中国がトランプ関税に強硬に対応してきた後、米国との関税交渉を引き出したことを受け、インドも米国との貿易交渉でより強硬な姿勢に転じたと分析されている。
14日(現地時間)、ブルームバーグは、インド政府が最近、関税交渉においてより強硬なアプローチを取り始めた兆候を示していると報じた。
12日、インド政府は米国の鉄鋼・アルミニウム関税引き上げに対抗し、米国に報復関税を課す方針を明らかにした。この措置は、今週末に予定されている米国へのインド通商長官率いる高官代表団の派遣を前に、交渉戦略の一環とみられる。
これに関連し、5月17日から20日まで米国を訪問し貿易交渉を行うインド交渉団が強硬姿勢を維持するかが注目されている。米政府関係者によると、インドが計画している米国製品への報復関税も交渉議題に含まれているという。
インド政府筋は、米印間の貿易交渉は順調に進んでおり、合意の第一段階は秋頃になると予想していると述べた。ただし、相互関税の猶予期間が終了する7月初旬までに暫定和解に達するかは不透明だと付け加えた。
インドは当初、ナレンドラ・モディ首相が貿易や移民など様々な問題で譲歩を示していたが、最近はより強硬な立場に転じている。トランプ大統領がインド・パキスタン間の局地紛争での停戦実現に貿易を交渉カードとして利用したとの発言に、インド世論が反発したことも影響しているとみられる。
トランプ大統領は3月から全ての鉄鋼・アルミニウム輸入品に25%の関税を課している。インドは4月にこの措置を「セーフガード措置」または貿易制限と位置付け、世界貿易機関(WTO)を通じて米国に協議を要請した。しかし、米国はWTOへの別途通知で、この関税は国家安全保障上の懸念に基づくものでありセーフガード措置には該当しないと主張し、要請を拒否した。

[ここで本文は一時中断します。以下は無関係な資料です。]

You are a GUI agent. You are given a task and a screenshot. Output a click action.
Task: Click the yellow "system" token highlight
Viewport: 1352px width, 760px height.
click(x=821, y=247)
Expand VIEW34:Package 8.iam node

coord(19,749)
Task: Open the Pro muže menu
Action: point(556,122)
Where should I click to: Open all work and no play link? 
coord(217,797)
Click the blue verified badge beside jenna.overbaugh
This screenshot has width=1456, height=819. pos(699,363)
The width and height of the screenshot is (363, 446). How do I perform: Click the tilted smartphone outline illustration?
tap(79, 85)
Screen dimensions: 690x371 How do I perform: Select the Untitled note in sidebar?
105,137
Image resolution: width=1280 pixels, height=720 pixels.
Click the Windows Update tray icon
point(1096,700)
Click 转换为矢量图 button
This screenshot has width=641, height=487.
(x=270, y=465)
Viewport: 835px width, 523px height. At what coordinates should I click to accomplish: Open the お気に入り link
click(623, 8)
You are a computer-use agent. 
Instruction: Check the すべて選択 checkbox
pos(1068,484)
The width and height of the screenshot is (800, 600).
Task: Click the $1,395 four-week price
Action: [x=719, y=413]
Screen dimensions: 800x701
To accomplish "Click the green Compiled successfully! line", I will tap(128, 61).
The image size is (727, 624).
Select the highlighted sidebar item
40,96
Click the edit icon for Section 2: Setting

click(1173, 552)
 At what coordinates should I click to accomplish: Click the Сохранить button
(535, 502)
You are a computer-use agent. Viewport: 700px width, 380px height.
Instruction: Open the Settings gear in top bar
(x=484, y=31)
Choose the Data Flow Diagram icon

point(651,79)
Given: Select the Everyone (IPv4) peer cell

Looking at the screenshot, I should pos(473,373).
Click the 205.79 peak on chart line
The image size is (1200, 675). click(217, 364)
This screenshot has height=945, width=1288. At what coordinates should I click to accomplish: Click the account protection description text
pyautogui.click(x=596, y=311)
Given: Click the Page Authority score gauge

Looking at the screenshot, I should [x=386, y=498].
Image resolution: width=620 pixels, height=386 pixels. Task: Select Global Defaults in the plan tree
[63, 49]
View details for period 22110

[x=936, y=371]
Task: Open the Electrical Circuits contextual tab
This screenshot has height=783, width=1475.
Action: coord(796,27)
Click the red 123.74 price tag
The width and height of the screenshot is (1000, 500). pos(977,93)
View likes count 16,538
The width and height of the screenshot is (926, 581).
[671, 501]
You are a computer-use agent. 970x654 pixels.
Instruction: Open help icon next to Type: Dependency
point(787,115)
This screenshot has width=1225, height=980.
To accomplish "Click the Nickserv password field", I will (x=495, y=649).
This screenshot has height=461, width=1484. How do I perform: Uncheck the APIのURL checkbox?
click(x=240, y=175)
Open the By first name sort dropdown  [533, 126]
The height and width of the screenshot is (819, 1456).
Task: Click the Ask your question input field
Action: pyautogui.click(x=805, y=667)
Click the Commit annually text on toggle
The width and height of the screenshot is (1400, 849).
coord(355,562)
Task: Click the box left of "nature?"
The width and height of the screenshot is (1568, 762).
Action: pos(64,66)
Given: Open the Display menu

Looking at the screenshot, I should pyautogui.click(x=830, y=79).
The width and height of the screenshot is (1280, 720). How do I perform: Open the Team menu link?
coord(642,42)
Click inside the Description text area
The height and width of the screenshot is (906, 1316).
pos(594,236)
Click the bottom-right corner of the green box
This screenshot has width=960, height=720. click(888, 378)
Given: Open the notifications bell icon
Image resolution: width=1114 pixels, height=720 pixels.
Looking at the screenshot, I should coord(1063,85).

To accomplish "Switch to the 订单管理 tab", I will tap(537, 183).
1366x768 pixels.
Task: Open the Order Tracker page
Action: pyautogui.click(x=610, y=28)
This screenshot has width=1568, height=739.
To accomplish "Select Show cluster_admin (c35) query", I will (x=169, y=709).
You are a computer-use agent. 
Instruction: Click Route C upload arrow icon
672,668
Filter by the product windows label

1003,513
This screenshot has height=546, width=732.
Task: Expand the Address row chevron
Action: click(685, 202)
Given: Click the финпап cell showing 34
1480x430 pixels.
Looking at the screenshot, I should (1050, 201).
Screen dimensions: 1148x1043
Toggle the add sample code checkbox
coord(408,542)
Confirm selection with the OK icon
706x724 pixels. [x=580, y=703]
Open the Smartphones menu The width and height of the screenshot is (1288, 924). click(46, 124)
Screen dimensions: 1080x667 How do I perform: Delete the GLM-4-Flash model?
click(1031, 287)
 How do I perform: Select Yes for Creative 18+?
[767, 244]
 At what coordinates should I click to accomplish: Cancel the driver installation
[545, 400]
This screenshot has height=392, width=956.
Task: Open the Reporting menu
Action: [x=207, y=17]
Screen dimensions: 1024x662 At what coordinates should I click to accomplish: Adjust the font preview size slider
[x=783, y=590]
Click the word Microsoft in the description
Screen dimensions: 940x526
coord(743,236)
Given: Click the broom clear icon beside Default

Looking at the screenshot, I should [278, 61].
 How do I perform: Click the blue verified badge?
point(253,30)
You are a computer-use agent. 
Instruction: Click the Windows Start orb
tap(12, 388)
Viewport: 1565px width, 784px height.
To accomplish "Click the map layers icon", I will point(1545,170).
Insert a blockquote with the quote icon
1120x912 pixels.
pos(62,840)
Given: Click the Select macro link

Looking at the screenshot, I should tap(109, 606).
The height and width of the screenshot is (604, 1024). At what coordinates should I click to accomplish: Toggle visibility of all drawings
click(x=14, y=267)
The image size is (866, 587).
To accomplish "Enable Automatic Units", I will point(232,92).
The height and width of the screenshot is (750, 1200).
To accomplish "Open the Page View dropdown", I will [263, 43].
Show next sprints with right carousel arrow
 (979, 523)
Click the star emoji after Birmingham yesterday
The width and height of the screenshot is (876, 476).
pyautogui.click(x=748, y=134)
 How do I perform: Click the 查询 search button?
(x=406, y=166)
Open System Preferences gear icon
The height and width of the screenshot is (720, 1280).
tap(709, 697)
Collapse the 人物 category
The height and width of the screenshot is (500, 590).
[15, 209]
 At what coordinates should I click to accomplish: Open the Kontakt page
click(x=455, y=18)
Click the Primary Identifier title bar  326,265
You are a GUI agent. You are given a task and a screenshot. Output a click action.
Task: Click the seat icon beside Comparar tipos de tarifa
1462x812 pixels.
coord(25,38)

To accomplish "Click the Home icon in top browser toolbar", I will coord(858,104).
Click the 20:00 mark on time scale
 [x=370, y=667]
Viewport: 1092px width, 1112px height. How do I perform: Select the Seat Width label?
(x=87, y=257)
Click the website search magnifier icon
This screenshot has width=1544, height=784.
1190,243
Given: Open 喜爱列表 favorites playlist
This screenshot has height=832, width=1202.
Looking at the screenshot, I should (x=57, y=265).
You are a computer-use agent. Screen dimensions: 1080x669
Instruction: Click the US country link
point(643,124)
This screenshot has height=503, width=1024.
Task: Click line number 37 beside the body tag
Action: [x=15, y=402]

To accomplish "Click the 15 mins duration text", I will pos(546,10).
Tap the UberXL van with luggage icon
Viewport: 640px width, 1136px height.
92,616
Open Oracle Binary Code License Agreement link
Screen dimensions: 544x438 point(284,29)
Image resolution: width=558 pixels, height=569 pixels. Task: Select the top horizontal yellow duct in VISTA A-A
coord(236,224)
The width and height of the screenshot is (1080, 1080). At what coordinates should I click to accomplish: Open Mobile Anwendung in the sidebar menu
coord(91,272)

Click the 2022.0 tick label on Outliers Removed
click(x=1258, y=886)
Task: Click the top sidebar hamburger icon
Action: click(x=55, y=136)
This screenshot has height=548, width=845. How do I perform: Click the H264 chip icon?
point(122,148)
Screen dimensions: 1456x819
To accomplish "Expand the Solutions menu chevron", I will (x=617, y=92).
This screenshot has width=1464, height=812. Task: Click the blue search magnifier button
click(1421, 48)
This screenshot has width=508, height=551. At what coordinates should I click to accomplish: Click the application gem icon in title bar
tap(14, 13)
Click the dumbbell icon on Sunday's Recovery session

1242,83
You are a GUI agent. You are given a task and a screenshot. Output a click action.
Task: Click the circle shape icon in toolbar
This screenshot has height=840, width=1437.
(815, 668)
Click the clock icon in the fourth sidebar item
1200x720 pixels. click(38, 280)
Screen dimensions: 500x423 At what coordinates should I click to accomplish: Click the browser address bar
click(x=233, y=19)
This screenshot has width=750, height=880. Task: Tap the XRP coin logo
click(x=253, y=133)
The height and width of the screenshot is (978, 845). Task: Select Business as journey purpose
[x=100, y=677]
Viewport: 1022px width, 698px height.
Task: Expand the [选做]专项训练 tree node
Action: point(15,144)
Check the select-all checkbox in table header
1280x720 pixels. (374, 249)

インドの強硬姿勢への転換は、米国が中国製品への関税を大幅に引き下げた数時間後に起きた。米中関税交渉は、関税問題でトランプ大統領に毅然と対峙してきた中国の習近平主席の戦略的勝利と評価されている。
シンガポールを拠点とするコンサルティング会社のアジア・デコーデッドの創設者、プリヤンカ・キショア氏は「インド政府が貿易交渉で米国に過度に譲歩しているという見方がインド国内で強まっている」と指摘した。
一方、トランプ大統領が前日「貿易を利用して」印パ間の停戦を仲介したと主張したのに対し、インド政府は当該会議で貿易は議論されていないと即座に反論した。